TEXT SHOWN:
____
Re: Shrinking brains in evolution




"John Wilkins" <j.wilkins1@xxxxxxxxx> wrote in message
news:f2op73$158m$1@xxxxxxxxxxxxxxxxxxxxxx
Perplexed in Peoria <jimmenegay@xxxxxxxxxxxxx> wrote:

"John Wilkins" <j.wilkins1@xxxxxxxxx> wrote...
Perplexed in Peoria <jimmenegay@xxxxxxxxxxxxx> wrote:

"Anthony Campbell" <ac@xxxxxxxxxxxxxxxx> wrote...
Jared Diamond, in (I think) _Guns, Germs and Steel_ says that he
found
the inhabitants of New Guinea to be often more intelligent than
many
Westerners. He also thinks that since the invention of agriculture
there
may have been a decline in intelligence over-all.

Which is a bit odd, since he also says that New Guinea is where
agriculture was invented.
____
PROVIDED DATA:
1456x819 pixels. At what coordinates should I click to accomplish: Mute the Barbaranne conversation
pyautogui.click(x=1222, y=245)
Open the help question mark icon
____
TASK DIRECTIONS: Can you reproduce the newsgroup post on shrinking brains in evolution word for word, starting at "Jared Diamond, in" and ending after "in intelligence over-all."?

ANSWER TO THIS EXERCISE:
Jared Diamond, in (I think) _Guns, Germs and Steel_ says that he
found
the inhabitants of New Guinea to be often more intelligent than
many
Westerners. He also thinks that since the invention of agriculture
there
may have been a decline in intelligence over-all.